==== Material provided
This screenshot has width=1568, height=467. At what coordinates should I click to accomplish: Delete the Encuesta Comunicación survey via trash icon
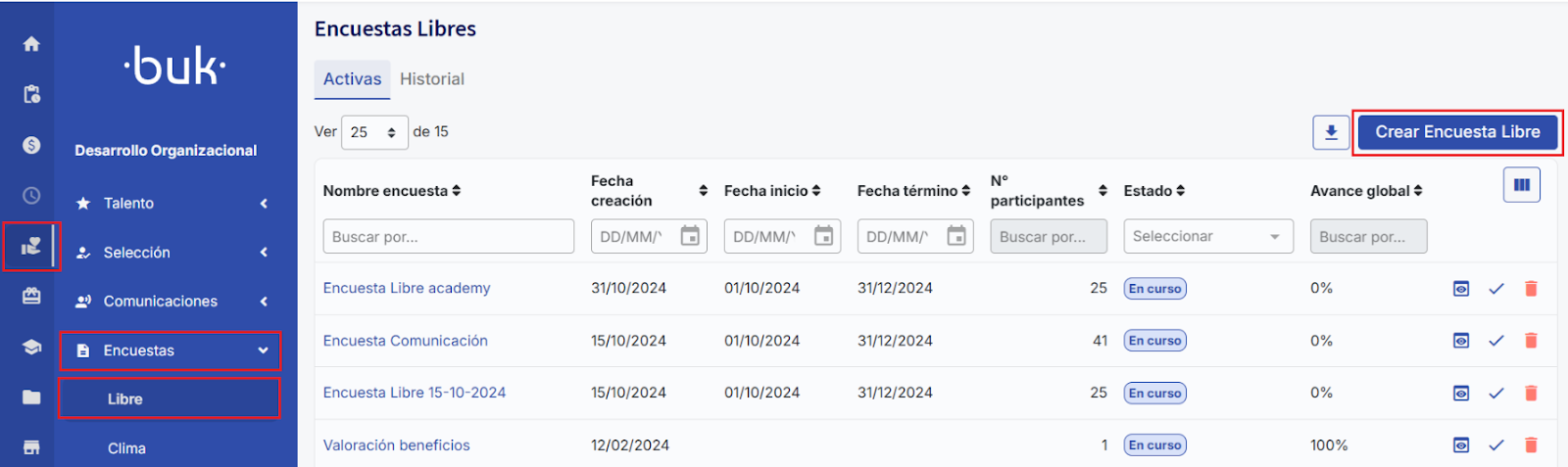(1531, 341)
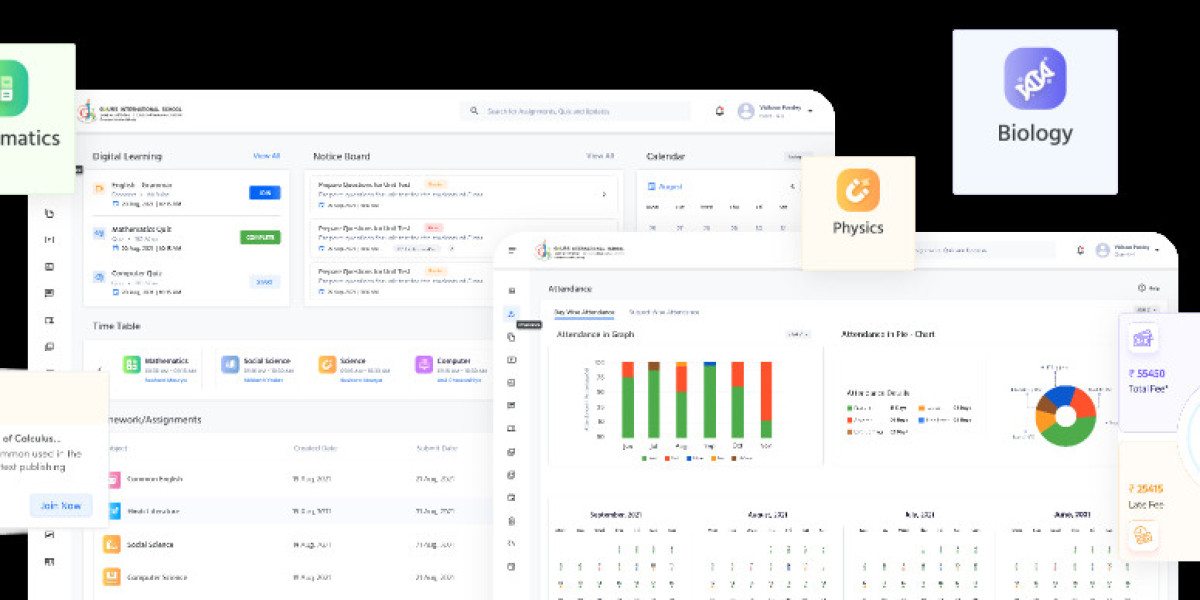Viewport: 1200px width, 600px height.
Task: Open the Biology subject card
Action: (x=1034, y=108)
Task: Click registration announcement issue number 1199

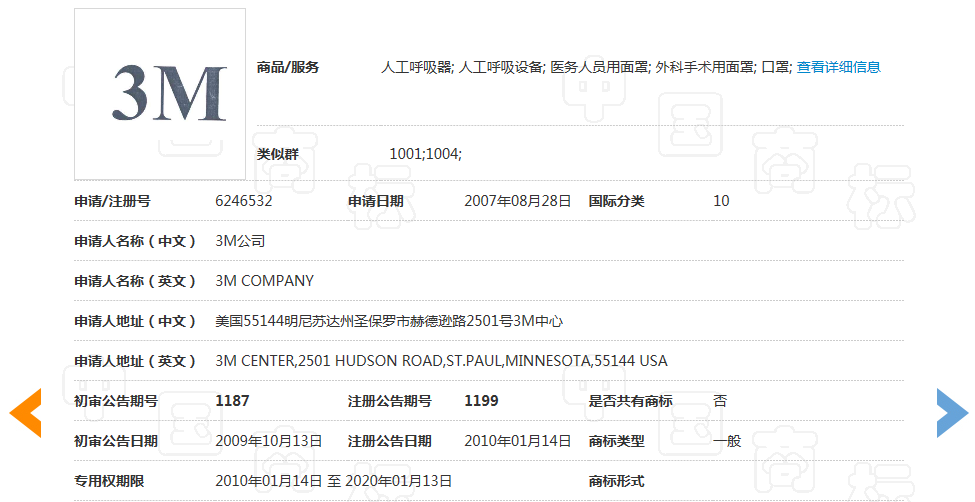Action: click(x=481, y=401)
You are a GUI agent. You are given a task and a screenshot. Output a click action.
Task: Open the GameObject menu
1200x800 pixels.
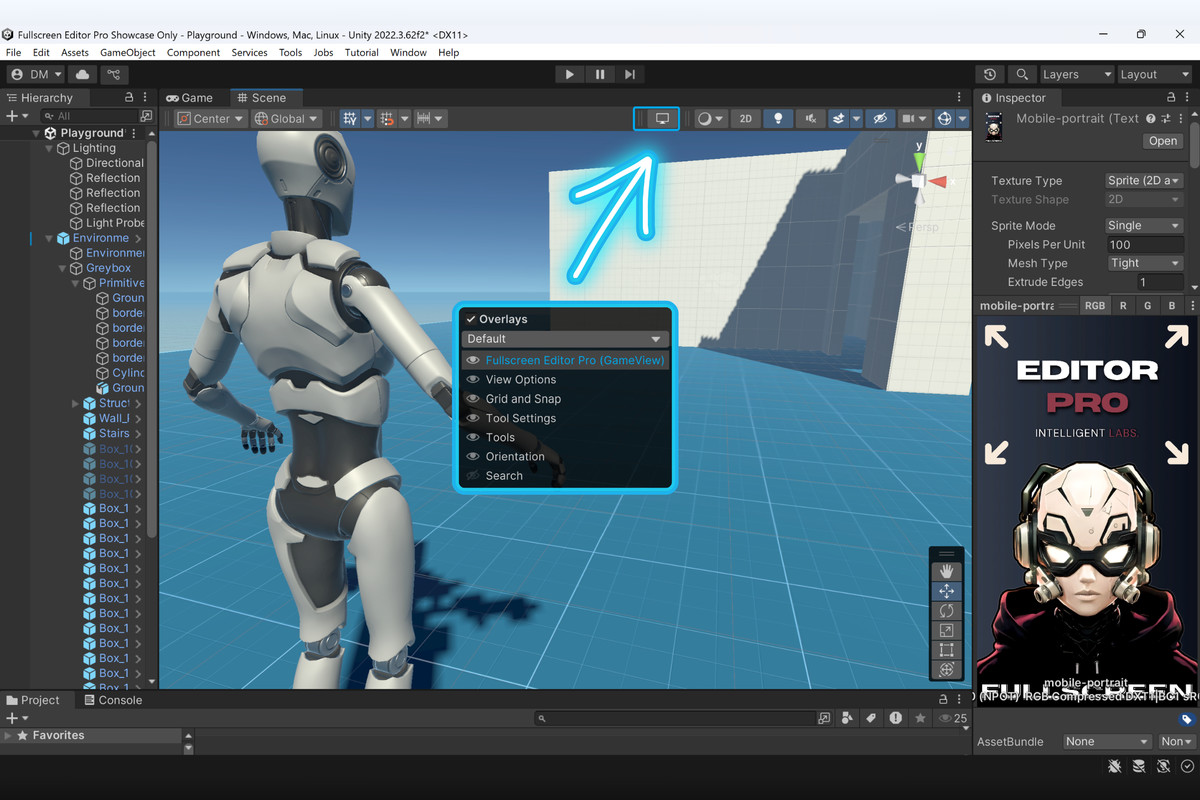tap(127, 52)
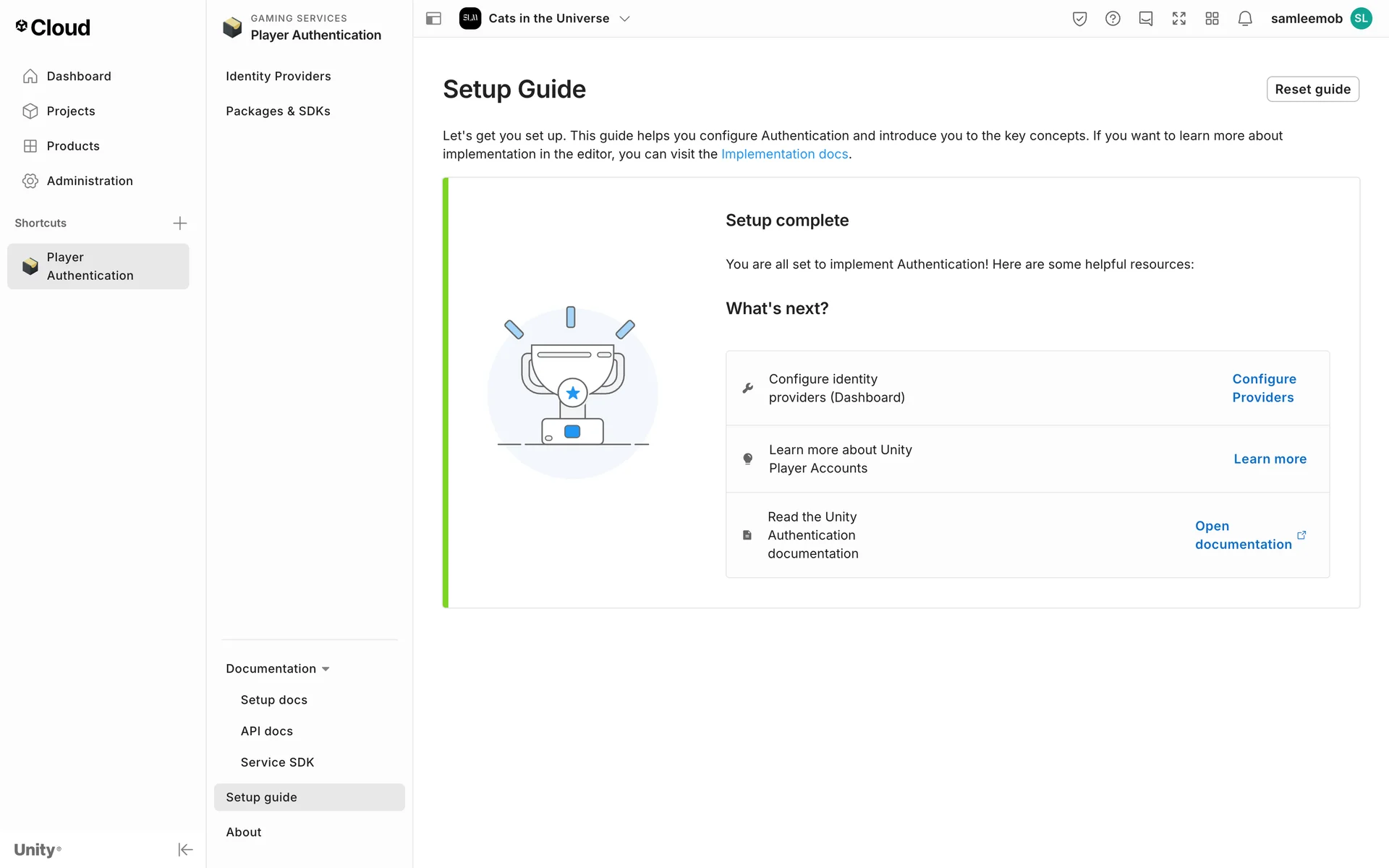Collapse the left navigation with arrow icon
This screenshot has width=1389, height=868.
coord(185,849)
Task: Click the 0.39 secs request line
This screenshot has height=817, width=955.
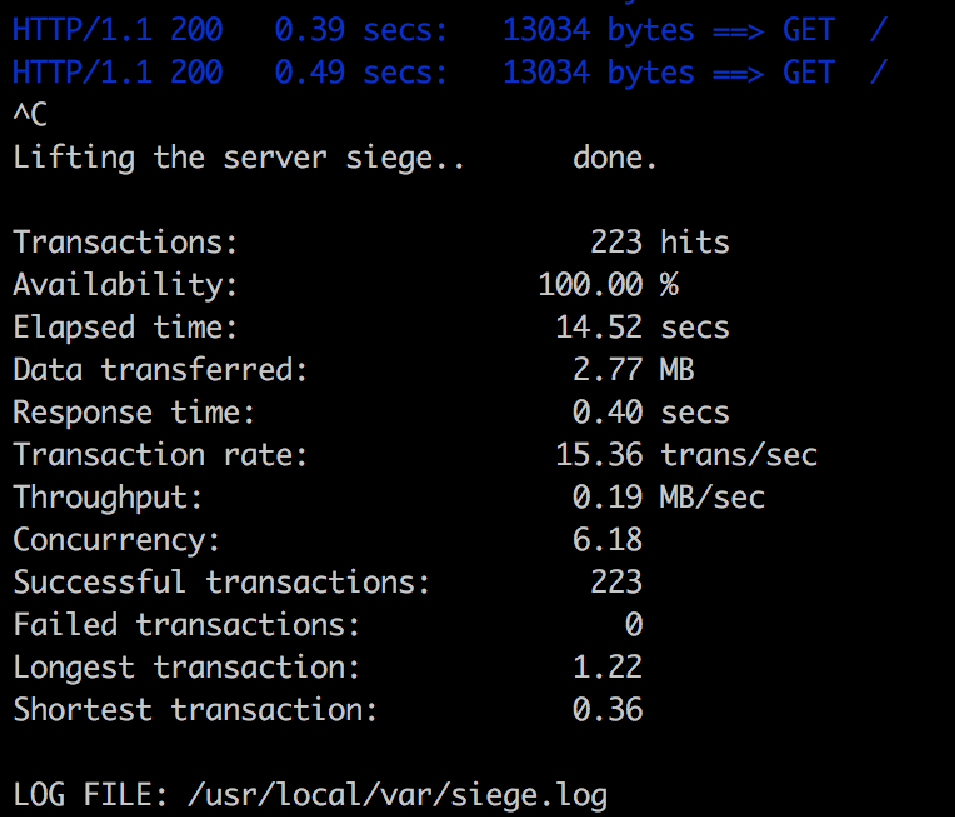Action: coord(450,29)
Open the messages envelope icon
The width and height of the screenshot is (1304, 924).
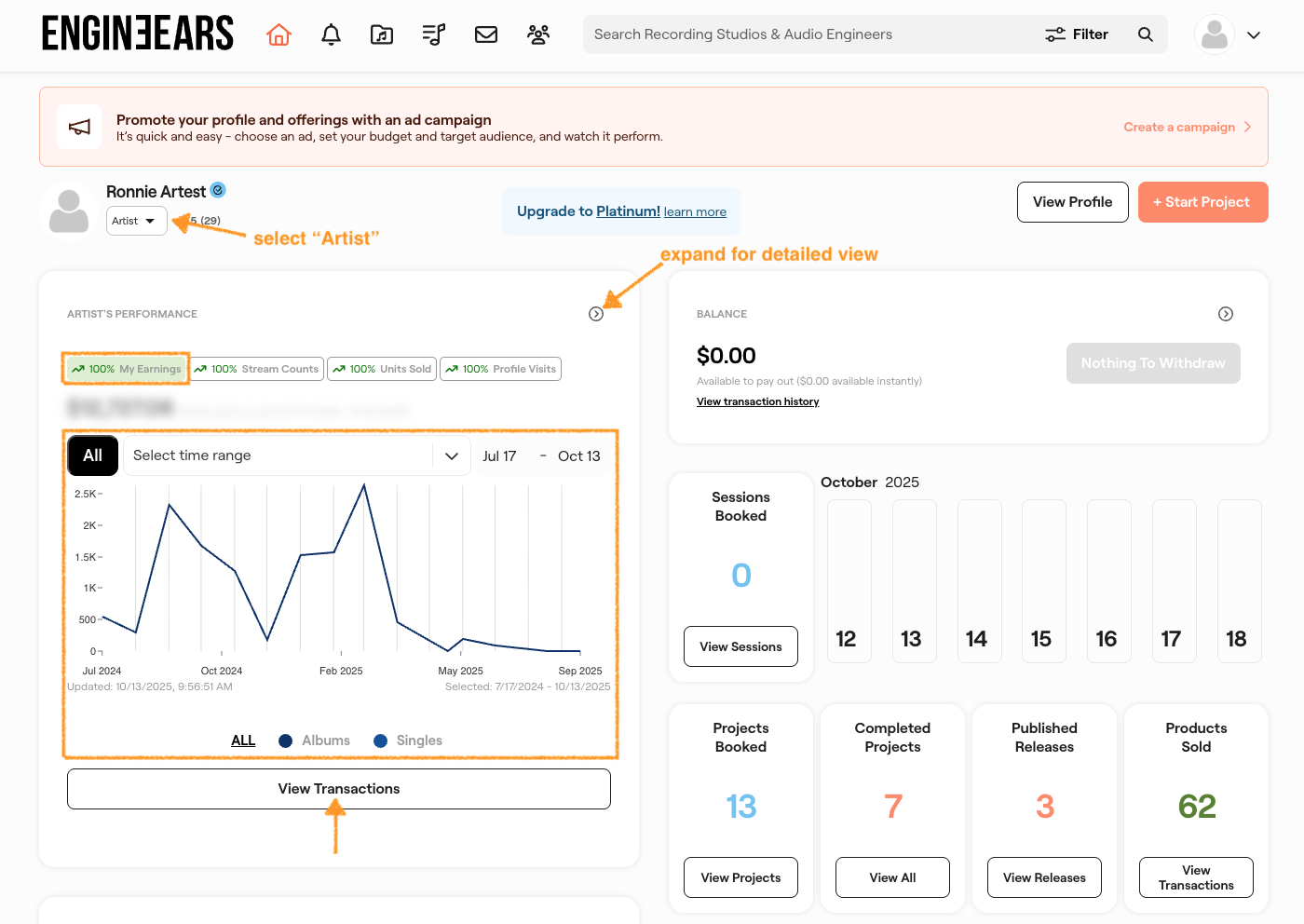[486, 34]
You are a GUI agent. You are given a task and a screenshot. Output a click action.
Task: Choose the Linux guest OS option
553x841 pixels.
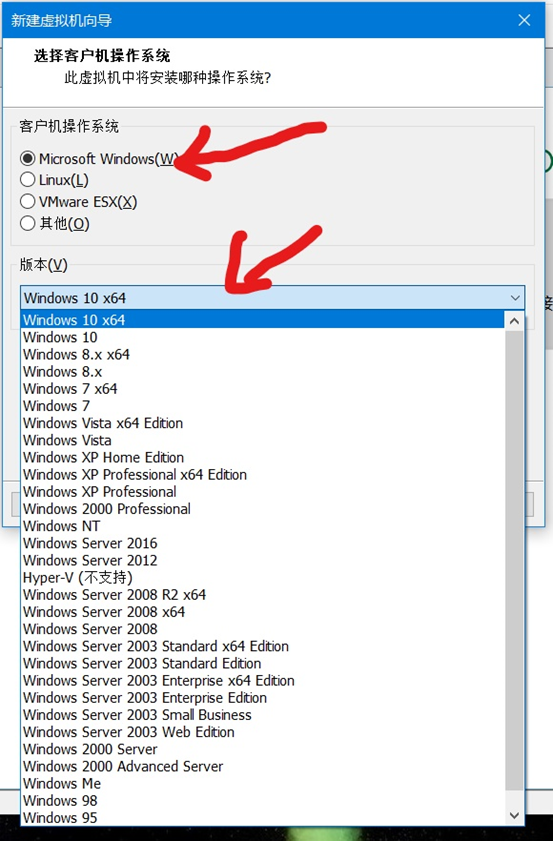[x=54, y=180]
========
*Assignment*. With the pictures left out, write out exactly the lines from the line containing "1200x800 pixels." through the last line of the entries above, both ends included, and no others.

*Output below*.
1200x800 pixels.
tap(127, 52)
Collapse the left navigation with arrow icon
This screenshot has width=1389, height=868.
coord(185,849)
Task: Click the 0.39 secs request line
This screenshot has height=817, width=955.
Action: coord(450,29)
Open the messages envelope icon
The width and height of the screenshot is (1304, 924).
[486, 34]
You are a GUI agent. You are given a task and a screenshot. Output a click action.
Task: Choose the Linux guest OS option
553x841 pixels.
[x=54, y=180]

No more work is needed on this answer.